═══ Source text

As people begin to evaluate XPSP3, some people are striking this issue - After you upgrade a computer that uses a processor other than an Intel processor to Microsoft Windows XP Service Pack 2 (SP2) or Windows XP Service Pack 3 (SP3), you may receive the following error message after you restart the computer:
A problem has been detected and Windows has been shut down to prevent damage to your computer... Technical information: *** STOP: 0x0000007E (0xC0000005, 0xFC5CCAF3, 0xFC90F8C0, 0xFC90F5C0) SYSTEM_THREAD_EXCEPTION_NOT_HANDLED
When Physical Address Extensions (PAE) is enabled, you may receive the following error message:
STOP 0x000000FC (ATTEMPTED_EXECUTE_OF_NOEXECUTE_MEMORY)
• The results of a Stop error message may vary according to the computer's system failure settings.
• The four parameters that are inside the parentheses of the technical information for the Stop error message can vary depending on the computer's configuration. However, for this particular instance, the first parameter will always be C0000005.

══════

### Complete the following
1. Reproduce part of the Stop error text word for word. Begin at the words "As people begin" and stop after "STOP 0x000000FC (ATTEMPTED_EXECUTE_OF_NOEXECUTE_MEMORY)".
2. Decide whether each statement agrees with the Stop error text. Answer yes or no, and quote the deciding words. (a) The error described can appear after upgrading a computer that uses an Intel processor. (b) When Physical Address Extensions is enabled, a different Stop error message may appear. (c) In this particular instance, the first parameter inside the parentheses changes with the computer's configuration.
3. Shorten the paragraph of the Stop error text that begins "As people begin to evaluate XPSP3" and keep its main facts.

═══ Data segment

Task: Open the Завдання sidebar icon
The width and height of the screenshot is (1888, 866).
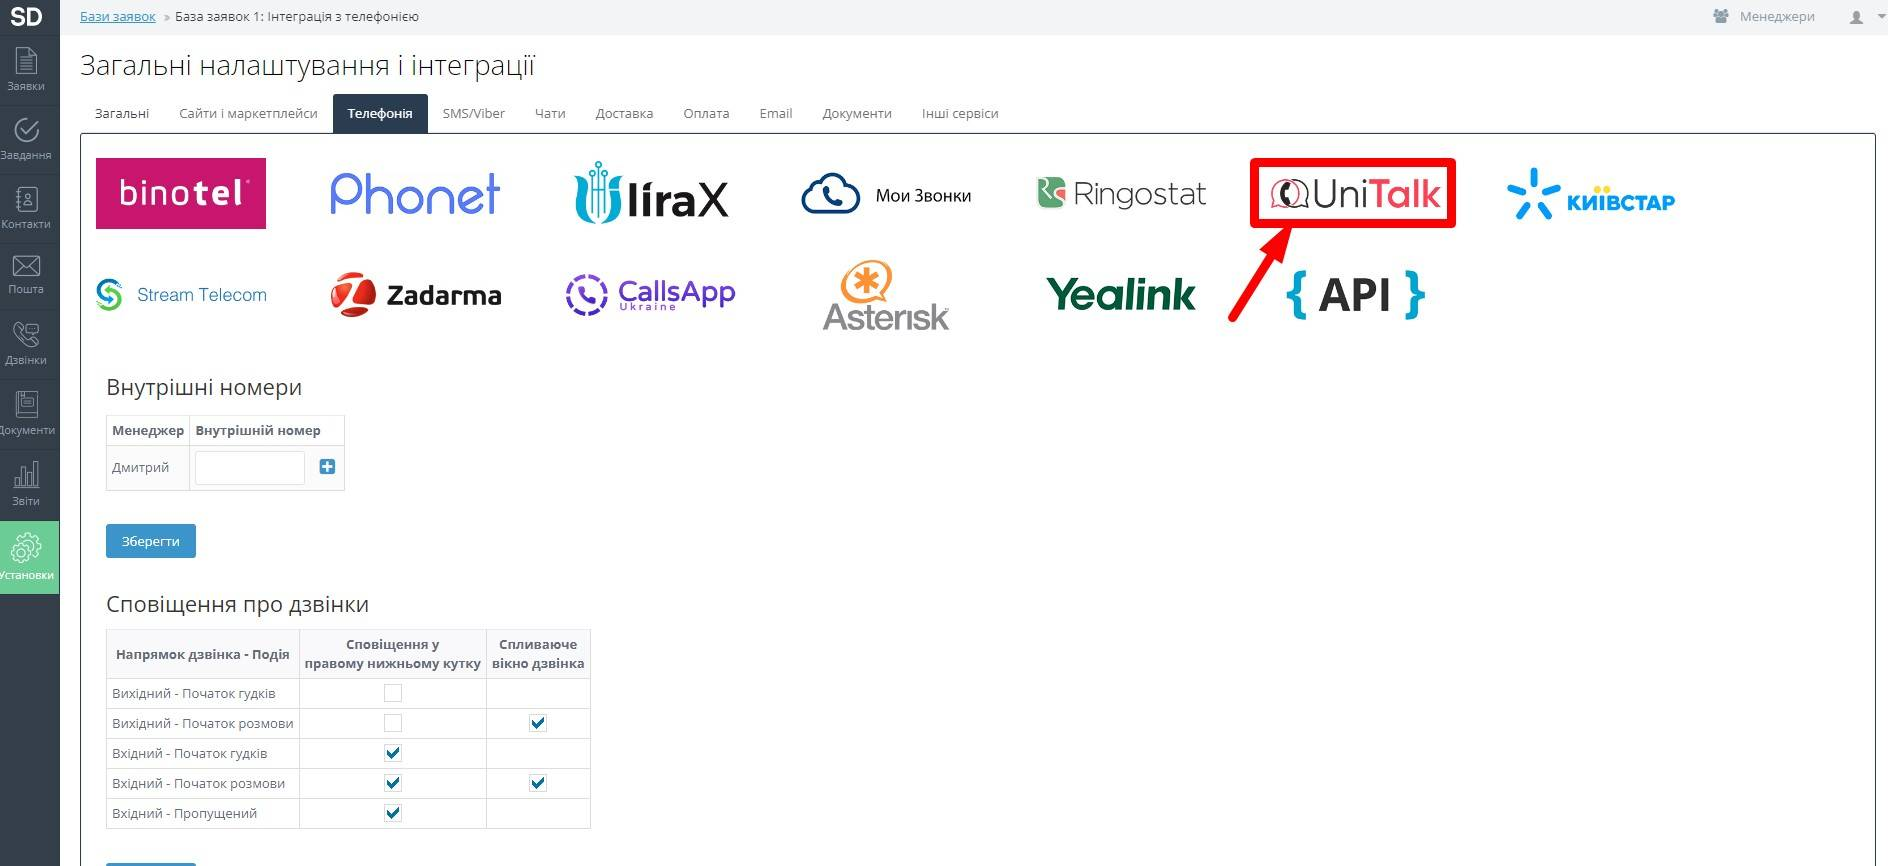Action: [26, 138]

══════

### Solved tasks
1.
As people begin to evaluate XPSP3, some people are striking this issue - After you upgrade a computer that uses a processor other than an Intel processor to Microsoft Windows XP Service Pack 2 (SP2) or Windows XP Service Pack 3 (SP3), you may receive the following error message after you restart the computer:
A problem has been detected and Windows has been shut down to prevent damage to your computer... Technical information: *** STOP: 0x0000007E (0xC0000005, 0xFC5CCAF3, 0xFC90F8C0, 0xFC90F5C0) SYSTEM_THREAD_EXCEPTION_NOT_HANDLED
When Physical Address Extensions (PAE) is enabled, you may receive the following error message:
STOP 0x000000FC (ATTEMPTED_EXECUTE_OF_NOEXECUTE_MEMORY)

2.
(a) No: "a computer that uses a processor other than an Intel processor"
(b) Yes: "When Physical Address Extensions (PAE) is enabled, you may receive the following error message"
(c) No: "for this particular instance, the first parameter will always be C0000005"

3. Some people evaluating XP SP3 are running into this problem. A computer with a non-Intel processor that is upgraded to Windows XP SP2 or SP3 may show the following error message after it restarts: